ノジル:お、三浦さんが編集された『私、いつまで産めますか?~卵子のプロと考えるウミドキと凍結保存~』(WAVE出版・香川則子著)にもあった、「でも、その数%に入りたいんです!」と訴える女性の話ですね。あのコメント、すごく印象的でした。
O:ワクチンでも何でもメリットとデメリットがあるものですが、皆さんデメリットは何としても受け入れられないというか、見たいものだけしか見ないというか。数字の見方、考え方を義務教育の過程で身につけられるといいですよね。
三浦:私たちも統計や確率を数学で習いましたが、ただ問題を解かせるだけでは、それをどうやって実生活に生かせばいいかわからない。
桑満:健康雑誌とかには、科学的根拠があるように見せかけるためのグラフがいっぱい載っていますが、0から始まっていないグラフとか、読者に都合よくミスリードしてもらうための数字もたくさんあります。しかも医師が監修しているから、読者は信じてしまう。前篇でも言いましたが、そういった医師はトンデモ系かお金に困っているかで、いずれにしても信頼置けないですよ。
三浦:数字の問題はなかなか難しいですね。ところでトンデモな先生方って学会は不参加なんですか?
桑満:そんなことはないし、発表もできますよ。学会って、誰でも参加できますから。学問の自由があるので、なんならこの座談会の内容を、僕が泌尿器科学会で発表することだって可能です(笑)。初心者向けのポスター部門もありますし(笑)。発表したいことをポスターにまとめて、掲出するだけ、という部門です。でも、〈学会誌〉には載らない。怪しい健康食品の宣伝で〈この効果は、学会に発表されました!〉というのもあるけれど、あれもひとつのワナで、発表は誰でも何でもできるという。
「昔はよかった」って本当?
ノジル:数字は出てこないのですが、お説の根拠がイマイチ分からず、ひたすらキラキラしたイメージで「命って大切!」って語るという印象の強い〈誕生学〉なんかも、関わっている医師や専門家は軒並みトンデモという感じです。いつもしつこく名前を出して申し訳ないですが(笑)、胎内記憶の池川明医師と、経血コントロールの三砂ちずる氏ですからねえ。

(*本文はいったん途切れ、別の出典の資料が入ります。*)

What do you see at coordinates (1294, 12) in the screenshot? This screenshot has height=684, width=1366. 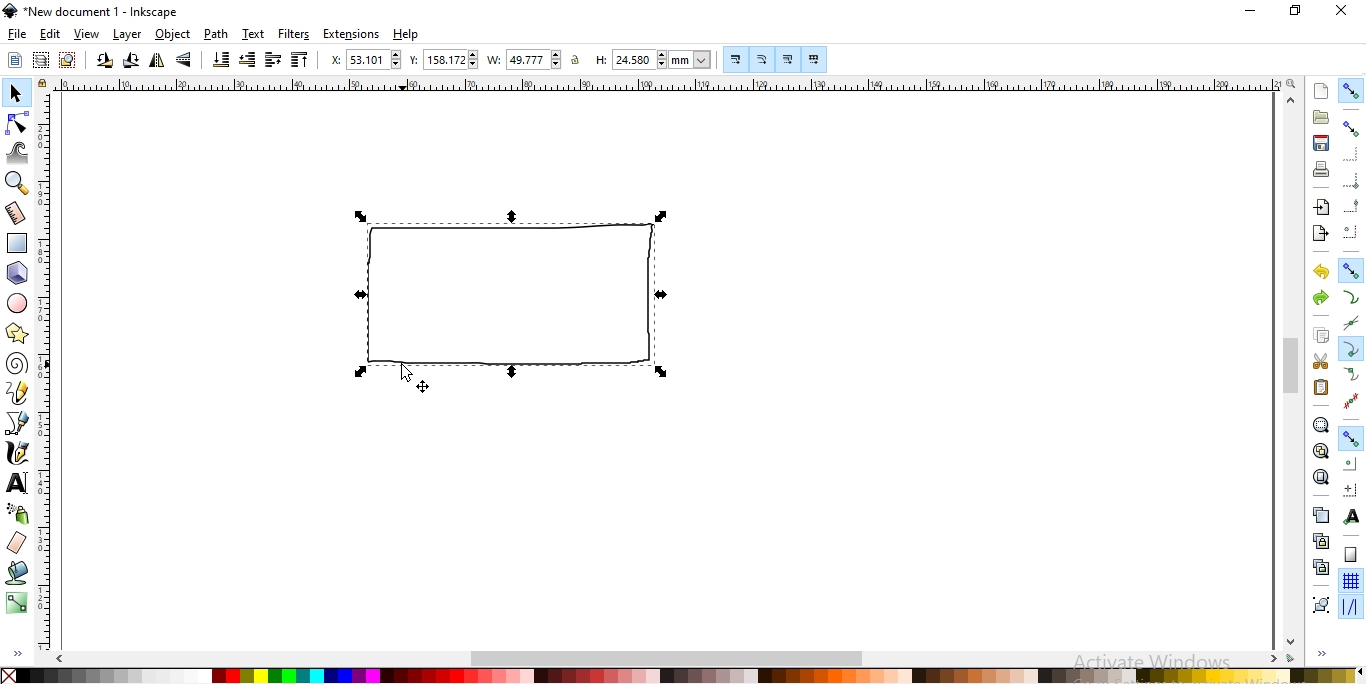 I see `restore down` at bounding box center [1294, 12].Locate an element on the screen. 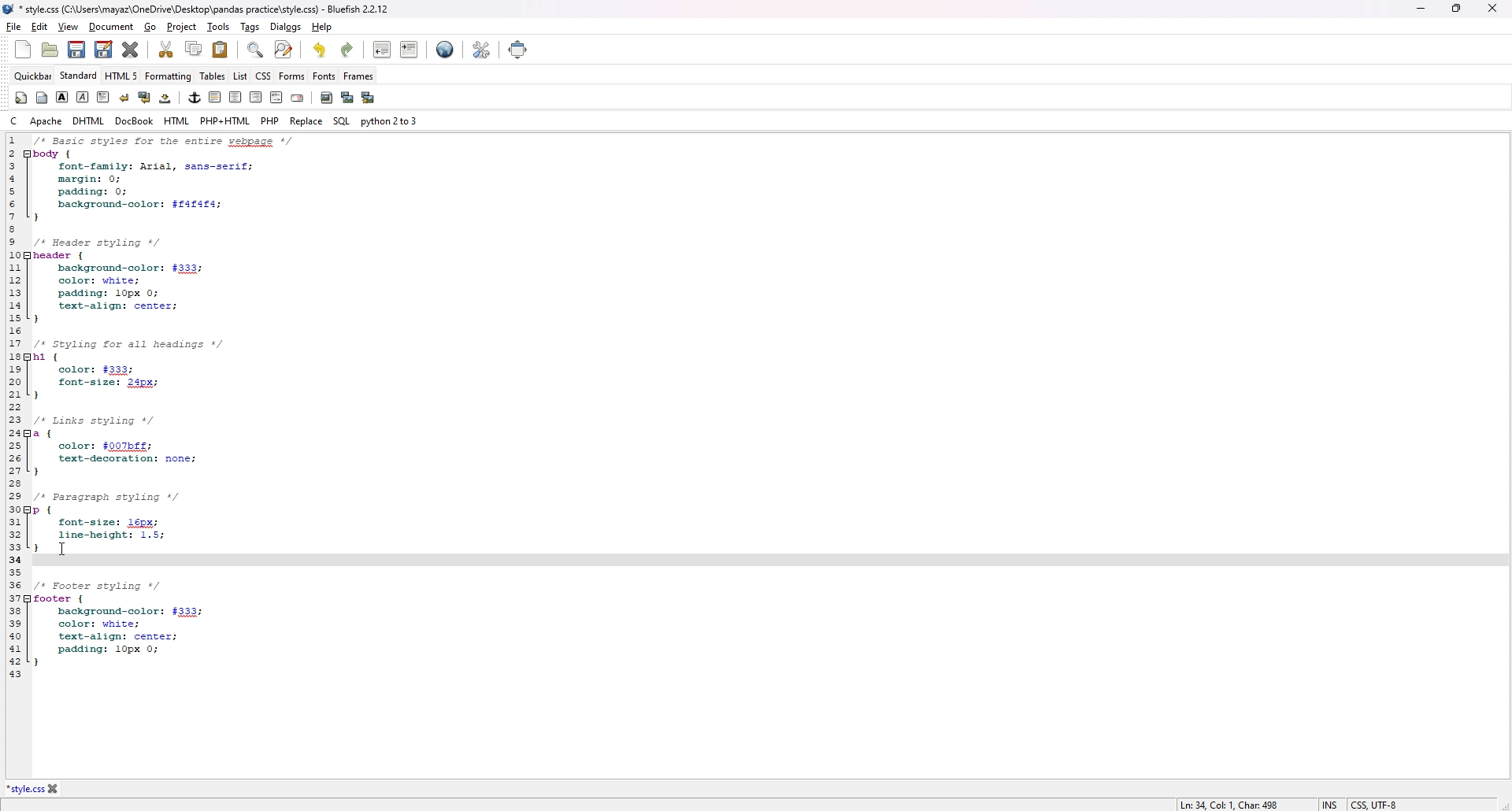  go is located at coordinates (151, 27).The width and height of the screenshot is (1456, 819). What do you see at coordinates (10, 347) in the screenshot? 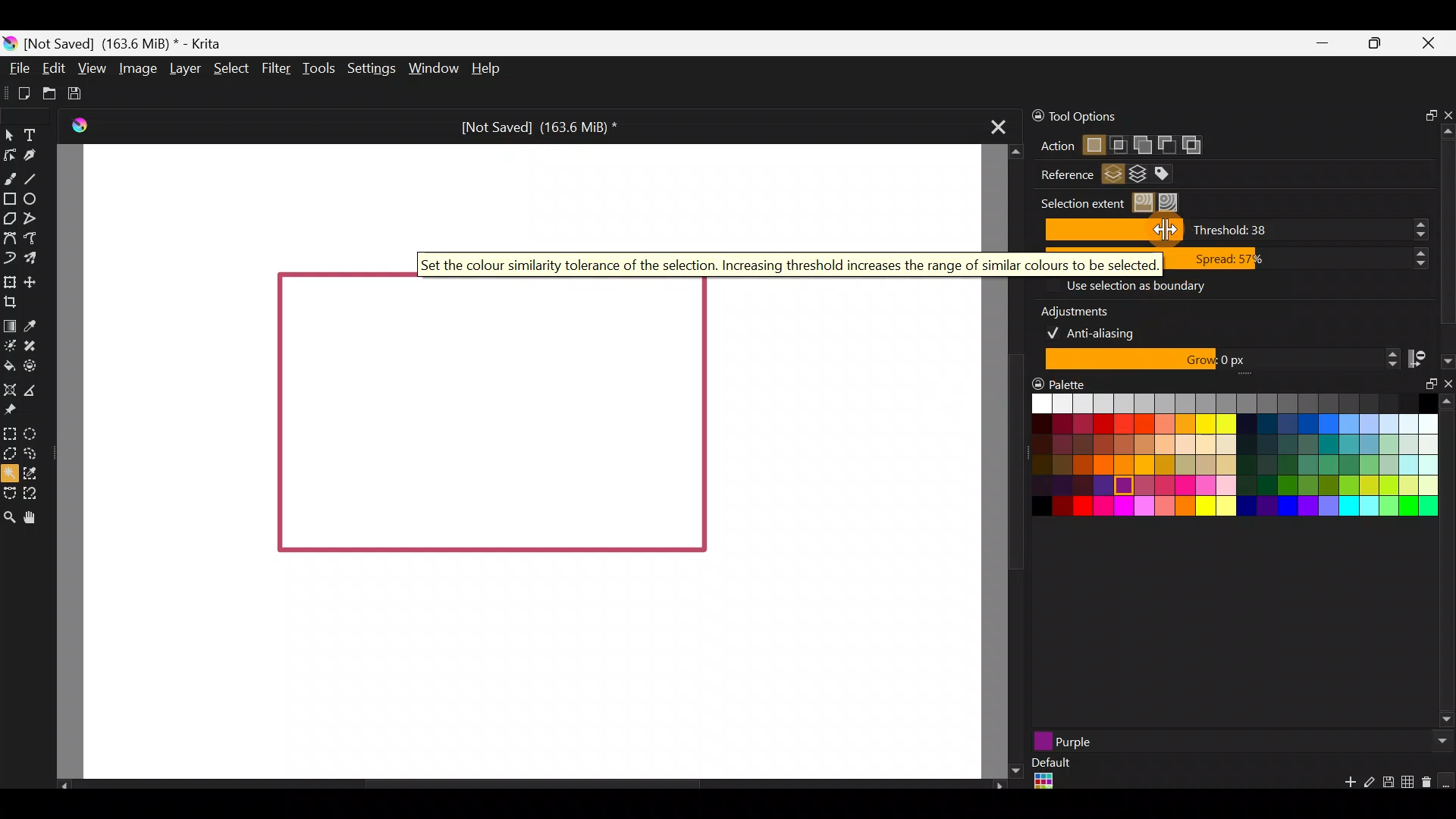
I see `Colourise mask tool` at bounding box center [10, 347].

桑満:親学も相当にトンデモでしたが、誕生学はさらに上をいくトンデモなのかな。でも私の専門は泌尿器科医で、さらに男でしょ。誕生学周辺は、産婦人科医の女医さんに検証していただいたほうが説得力が出るでしょう。
下戸山:江戸しぐさもそうでしたけど、道徳風な素敵な話に聞こえるから、誕生学とかは批判されにくいですよね。
O:今年は国際NGOであるヒューマン・ライツ・ウォッチや東京都議会議員のおときた駿氏などが乳児院や児童養護施設を否定し、里親制度をもっと進めようなんて動きもありましたよね。里親制度が悪いとは思いませんが、専門的なケアが必要な子どもだって多いはずだし、あまりに極端な発信が多くて偏見を招きかねないと思いました。でも、これも一見「温かい家庭」というイメージがあるからか、批判されにくいですね。

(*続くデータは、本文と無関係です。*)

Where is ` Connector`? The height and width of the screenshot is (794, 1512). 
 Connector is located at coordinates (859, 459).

三浦:どうしてそこで施設の改善を議論せず、施設否定、家庭礼賛になるんですかねえ。
桑満:里子が珍しくない米国でも、ハリウッドのオシャレな人たちは経済的余裕もあるからそれができるんですよ。日本で里子制度をどんどん進めろといってもいろいろ難しいと思いますよ。文化的にも日本は〈神様が見ている〉という強い信仰心がないから、家庭という密室に里子を送るのは、すごく微妙なことです。ちょっと生意気な考え方かもしれないんですけど、昭和初期生まれって、第二次世界大戦敗戦によって以前の生活が否定されたから、いわゆる生活のお手本がないんですよ。だから「主婦の友」とかの情報誌に影響されやすい。もしくはスポック博士の育児本とか。つまり、その世代の言う〈理想的な家庭像〉とは、イメージ先行で実態のない幻想なんですよね。田舎ですとそのコミュニティなりの育て方とかがあるけど、核家族化が進んだ時代でもありますし、都市部では身近なお手本がなく、作られたイメージのお手本を参考にした人が多いのでは。
O:そもそも〈昔はよかった〉と言われても、言っているその人たちが子どもの頃だけの話ですよね。それって伝統じゃなくない? みたいな。
ノジル:親学、江戸しぐさ、食育、自然派のひとたちって、昔はよかった、伝統は素晴らしい的なことを言ってるけど、本当にそうでしょうか?
桑満:これはきっちり数字で追わなくてはいけないと思うんだけど、僕が思うには丁稚が一般的だった明治時代あたりは自殺率が今よりもっと高いと思いますよ。7~8歳とかで丁稚に来て、いじめられて自殺したような子どもはたくさんいるはず。しかもそのころには警察に届けもしないでしょ。昔はよかったって、全然よくないでしょう。